I was soon joined by a little vole-y/mouse-y thing who was sneaking out to nick bits of pellet and corn, sadly though, he was a bit camera shy. Still, I waited patiently, camera hooked around my wrist, one eye on the float, the other waiting for the critter. I look round to see the float sail away, strike, fish on, camera swinging wildly on my ‘rod hand’. This is interesting; I’ve never played a fish with a camera swinging around my wrist before. 

A very spirited scrap and at 6am a tench of 4.6 hits the net, my first of the year, yeeeehaaaa. The very next cast a 2lb snotty is landed and the cast after that another tinca of about 4lb. Three fish in half an hour, I’m officially ace, once again.

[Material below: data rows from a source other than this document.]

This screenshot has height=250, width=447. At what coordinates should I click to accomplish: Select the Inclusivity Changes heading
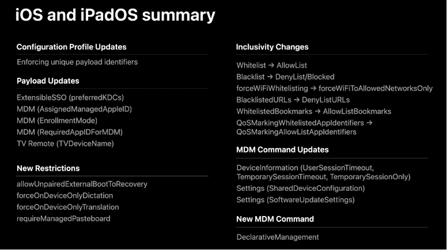(x=272, y=47)
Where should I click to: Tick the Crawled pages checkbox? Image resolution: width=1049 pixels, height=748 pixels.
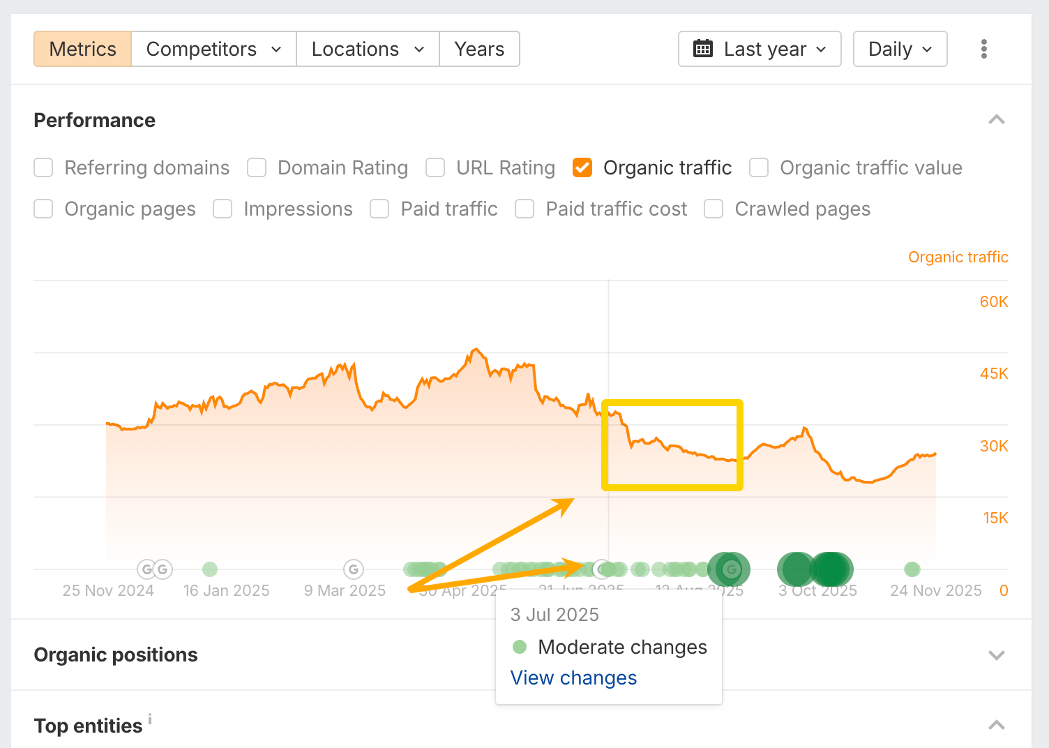tap(714, 209)
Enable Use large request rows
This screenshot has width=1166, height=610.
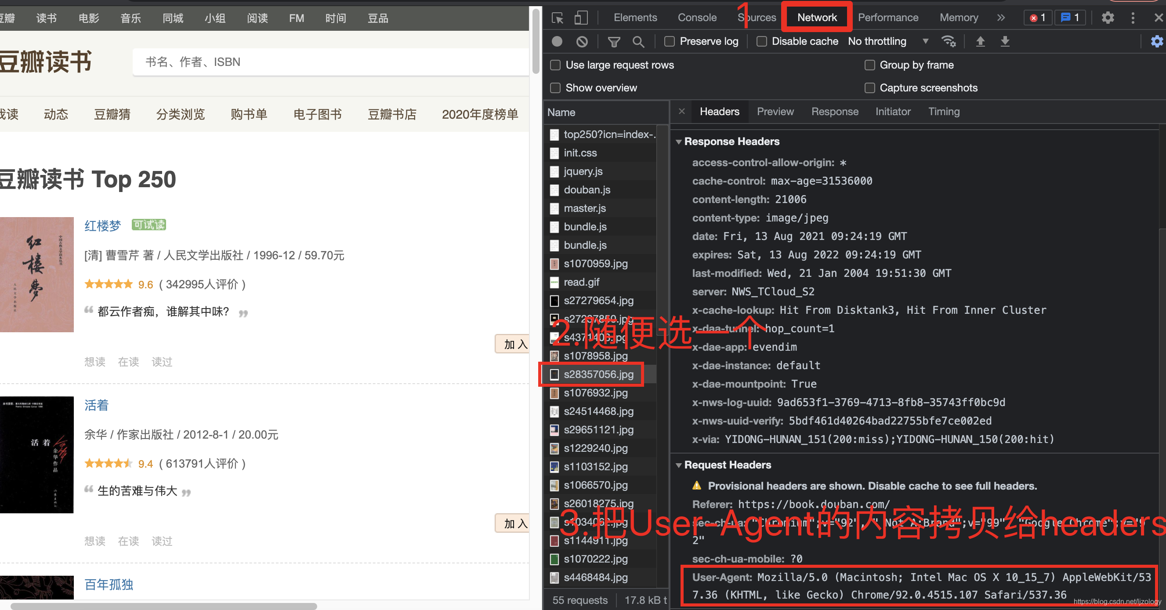557,66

It’s clear they’re on the corn, so my boilie bait is changed for a real/artificial corn combo on the second rod, a pva bag of pellets is attached and recast and within minutes I have a take but the fish comes off. Next cast a really decent sized bream is landed without any dramas but the hook gets stuck in the net which slows down my rhythm, I then find that my scales have given up the ghost so a potential PB goes back unweighed!
Probable PB

The fish seem to have backed away from the float line and all the action is on the leger rod as again the corn combo is taken and the delk sings. The fish feels like a bream and comes in quite easily, but underneath the rod tip it remembers it’s a tench after all. Thirty metres with no hassle, the next thing it has swam around a clump of rushes, twice, and then tried to find open water, brilliant. I stab the landing net through the reeds but the cord doesn’t have the same degree of purchase as a metal framed spoon would have done, however after a bit of impromptu weed dragging the biggest tinca of the day is in the mesh which looks about 5.8.
Bream

At 9am I’m ready for the off when the float buries and something shoots off to my right ripping line off the reel, I get the rod hard down to my left but can do nothing and after about thirty seconds the hook pulls. Never mind. Time to go.

A few thoughts. There’s fishing, and then there’s catching. Fishing is easy but getting back into the zone of catching and at the same time keeping things fluid takes me some time when I’ve had a barren spell. I would have made more of that session today had I been used to actually catching fish and not been as rusty, still, I can’t complain, I'm somewhere near where I want to be.